INFORMATION GIVEN:
--- START ---
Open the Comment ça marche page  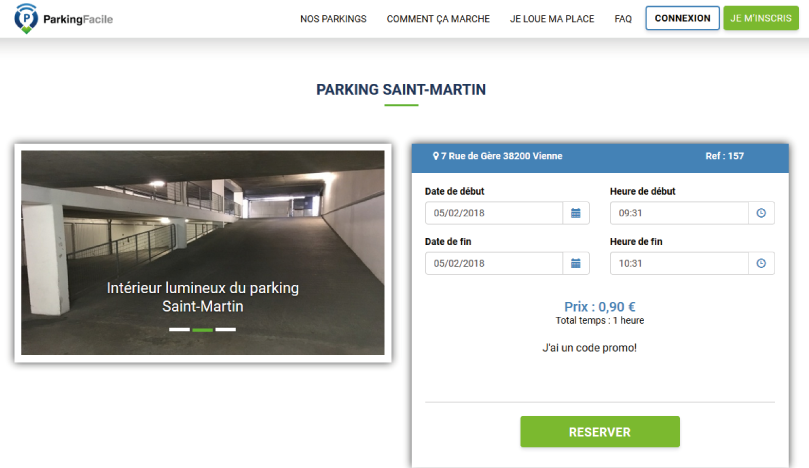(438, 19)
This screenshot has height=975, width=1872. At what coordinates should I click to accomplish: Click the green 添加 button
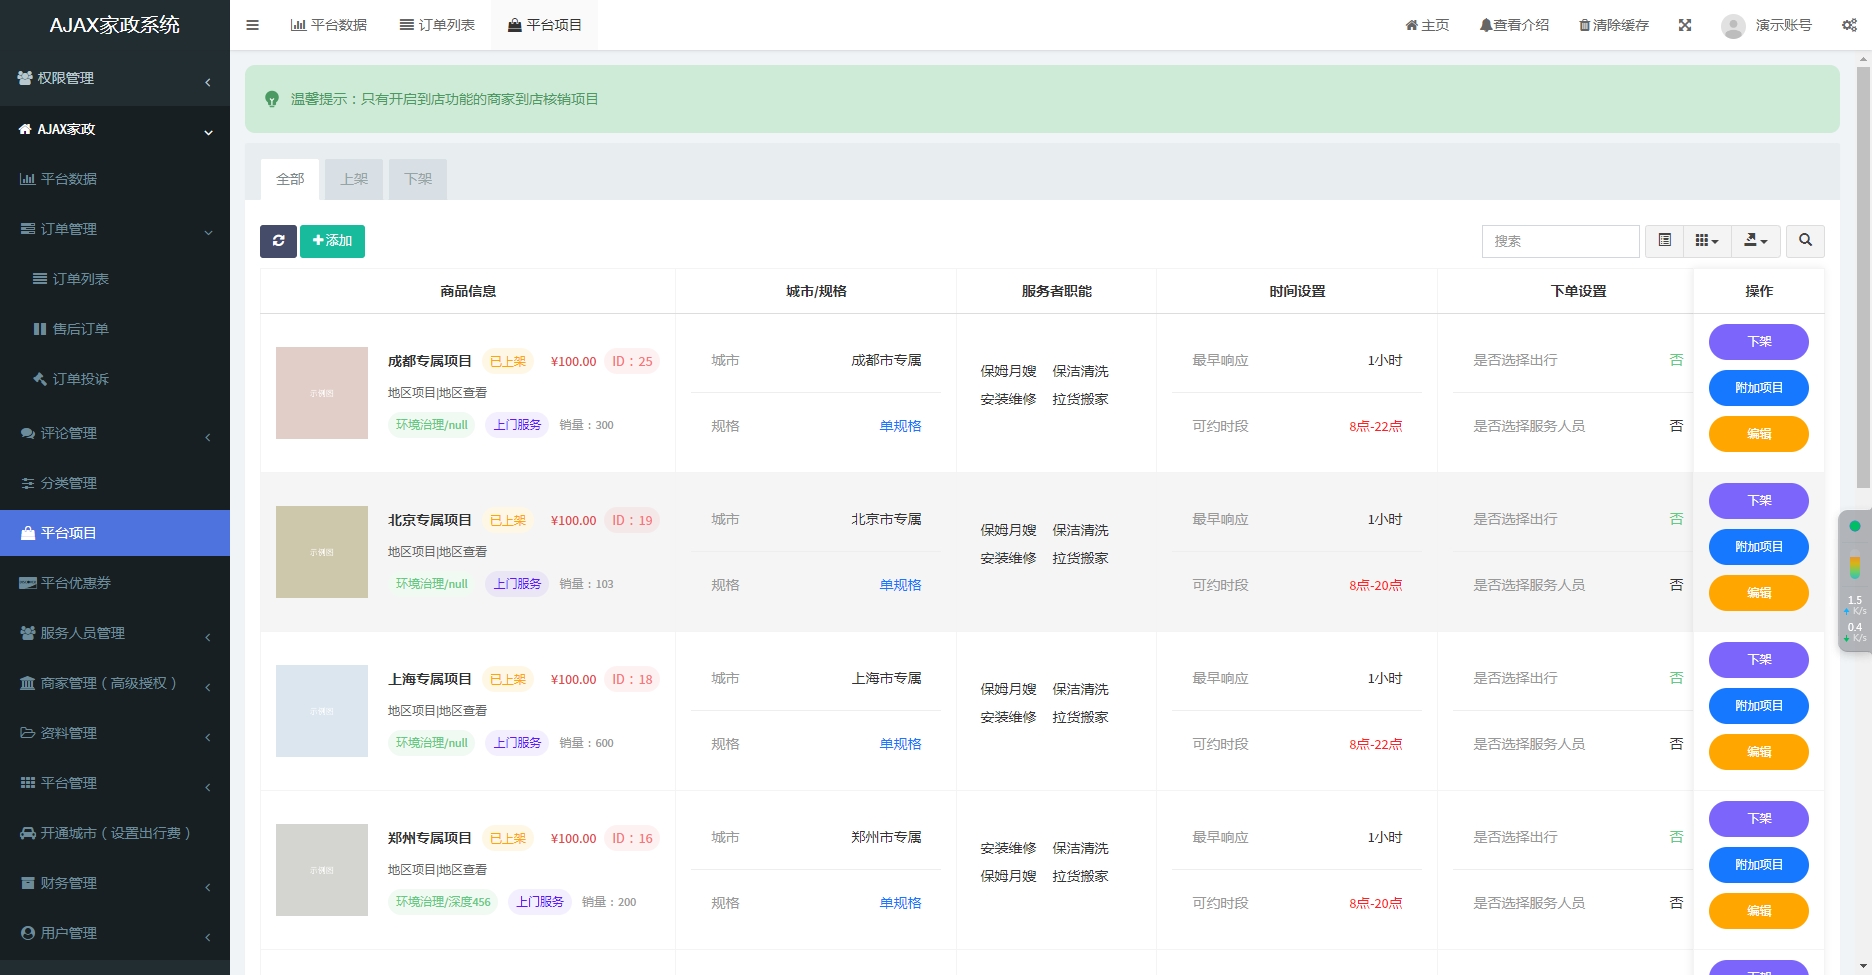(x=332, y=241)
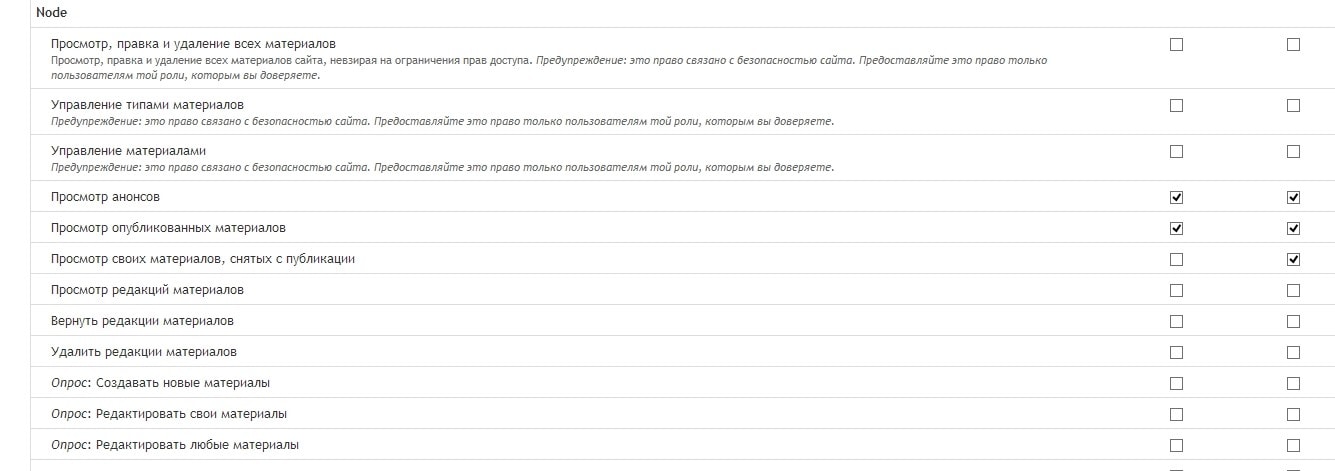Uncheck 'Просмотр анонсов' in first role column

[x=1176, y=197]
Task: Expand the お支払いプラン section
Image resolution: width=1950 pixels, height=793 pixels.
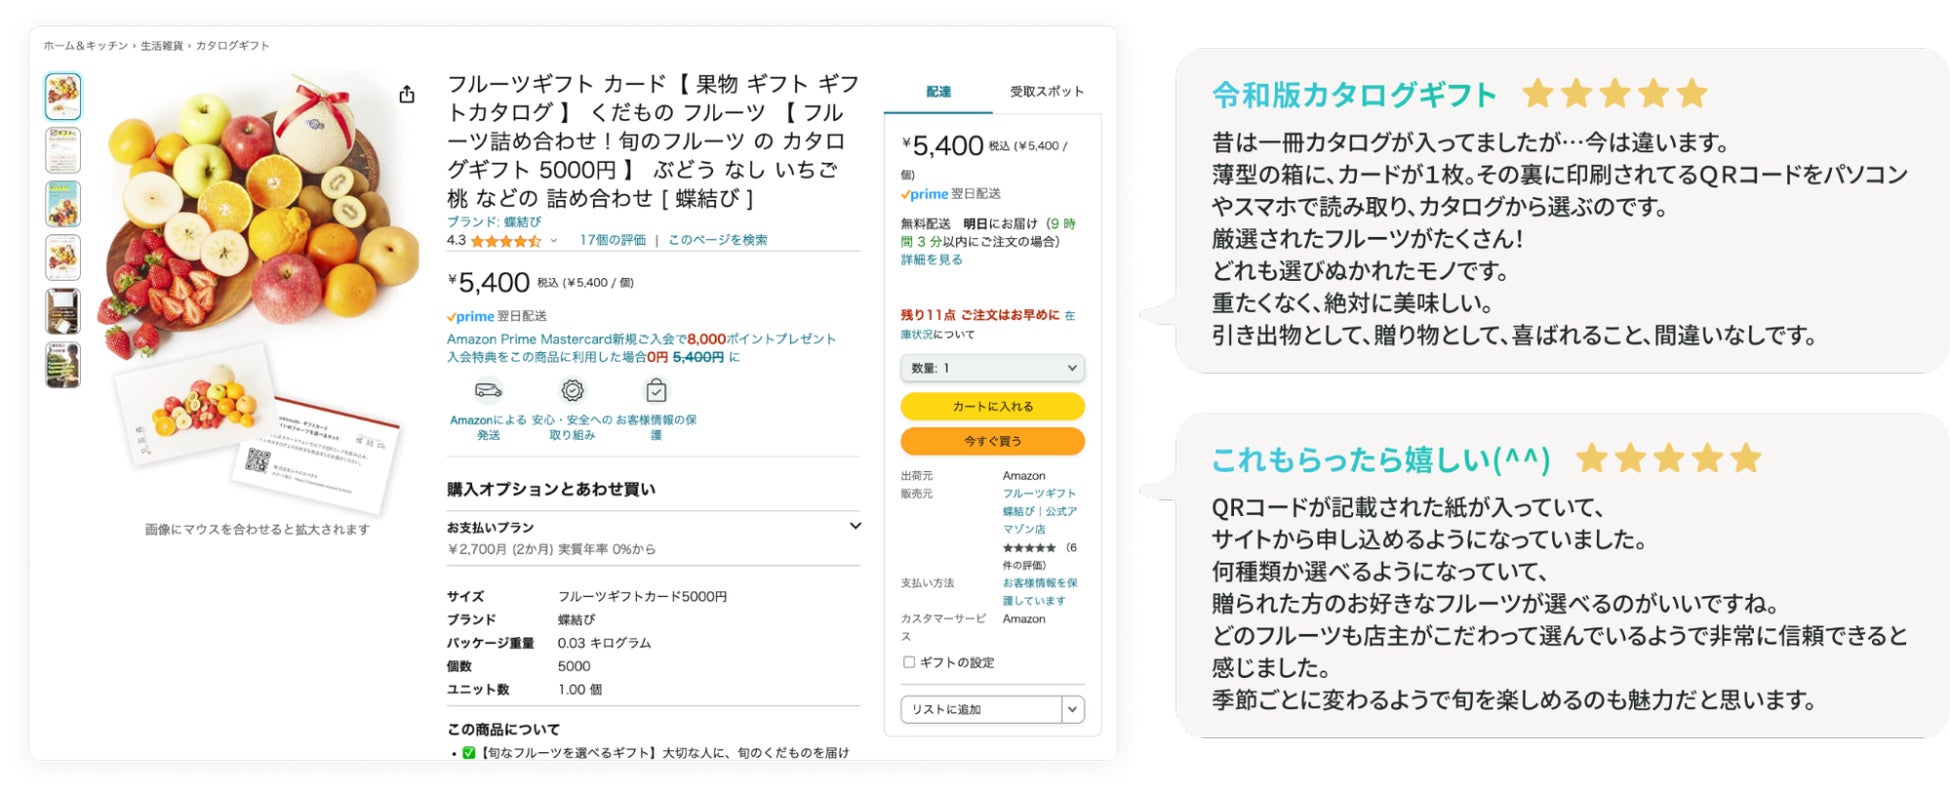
--- END ---
--- START ---
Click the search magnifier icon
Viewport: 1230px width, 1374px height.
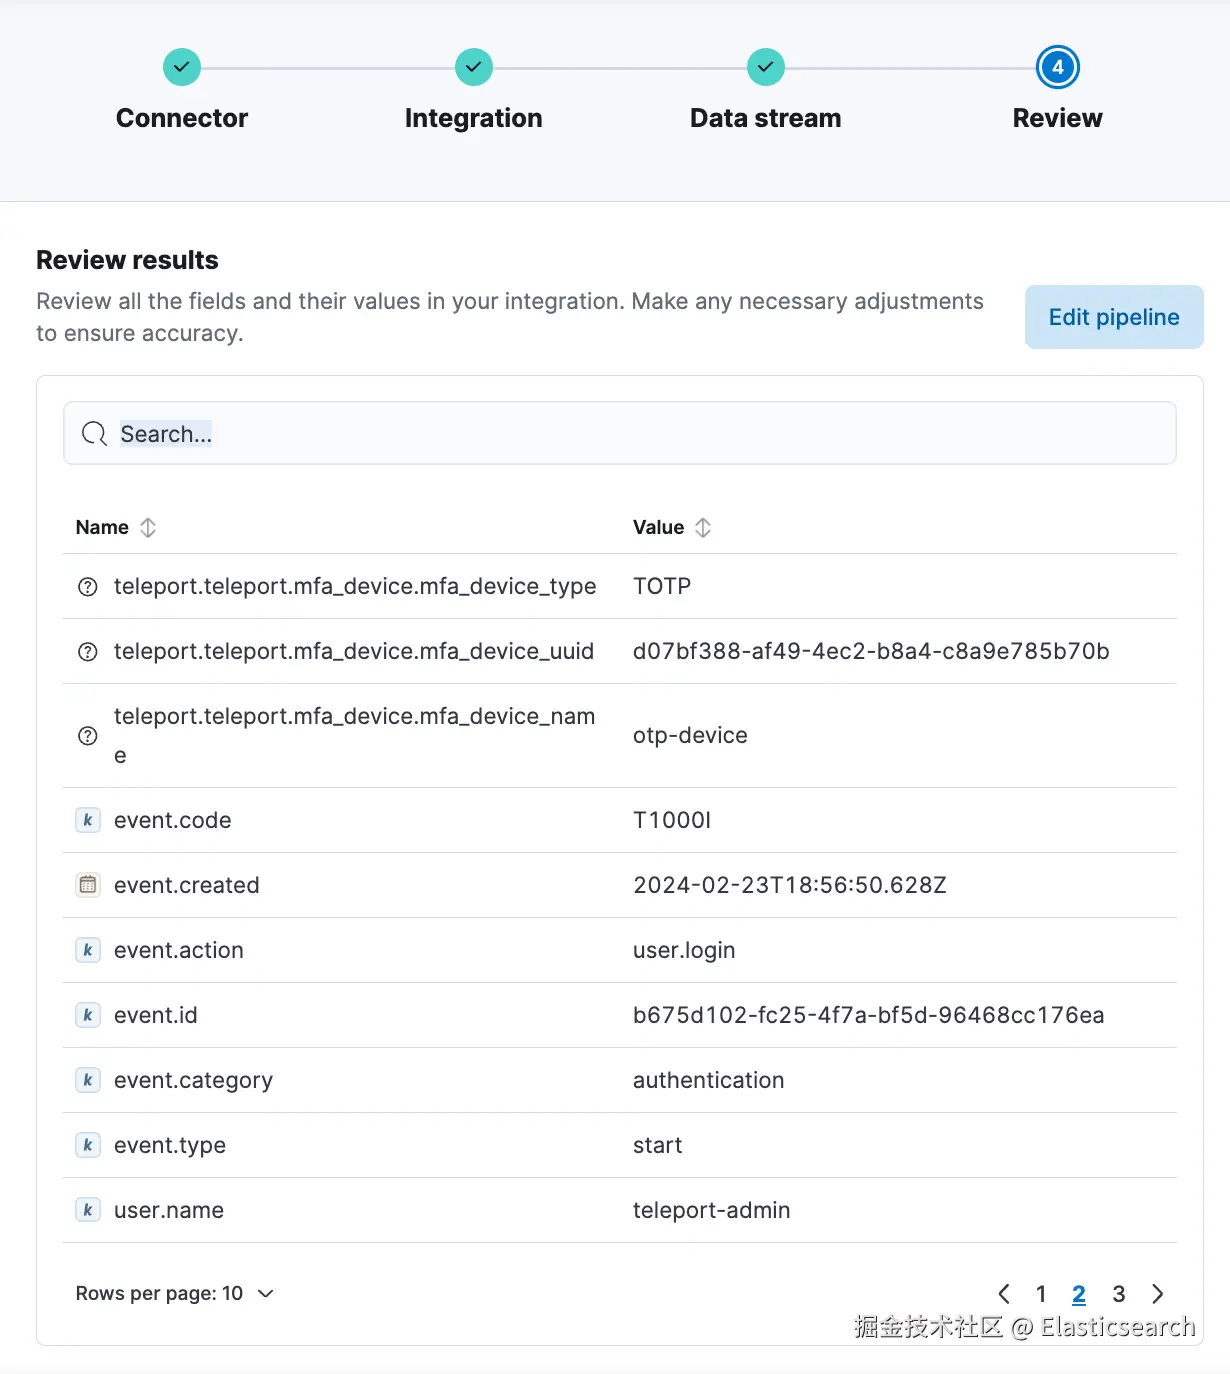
--- END ---
--- START ---
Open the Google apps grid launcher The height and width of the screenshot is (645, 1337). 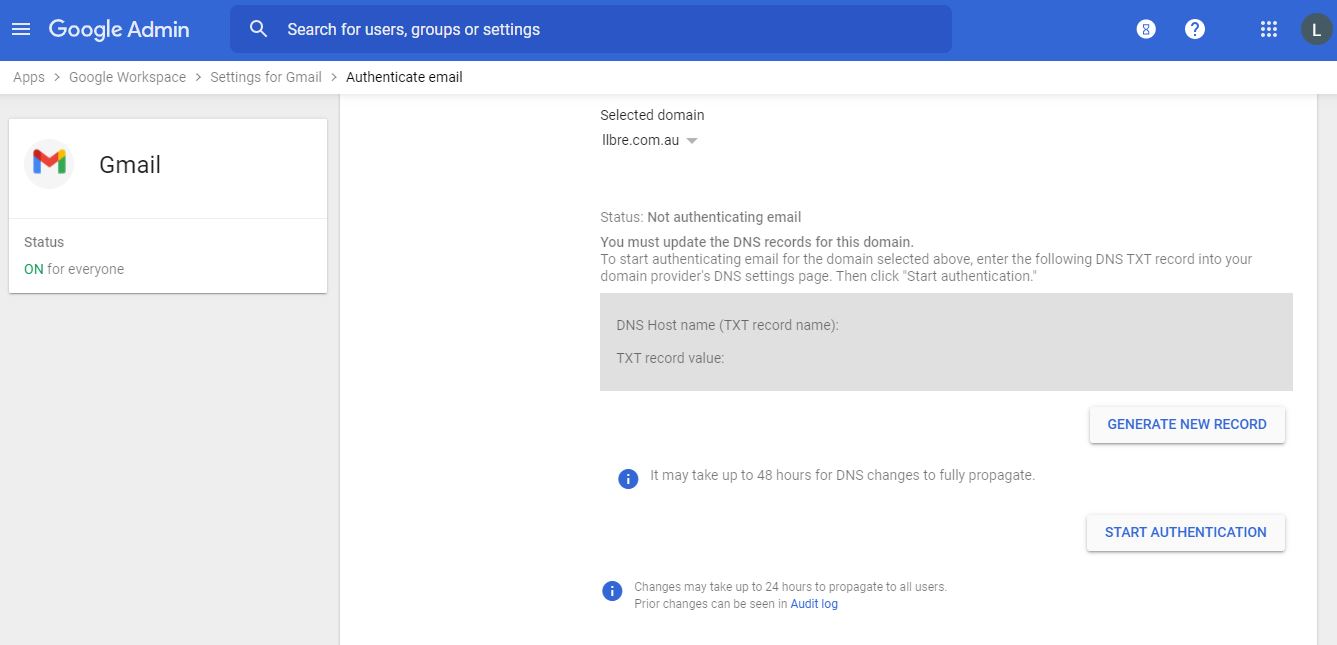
--- END ---
WORK INSTRUCTION: All that belongs in your answer is the stretch of entries above from the line with "Task: Expand the お支払いプラン section" through the line with "Image resolution: width=1950", printed exactly.

RESULT:
Task: Expand the お支払いプラン section
Image resolution: width=1950 pixels, height=793 pixels.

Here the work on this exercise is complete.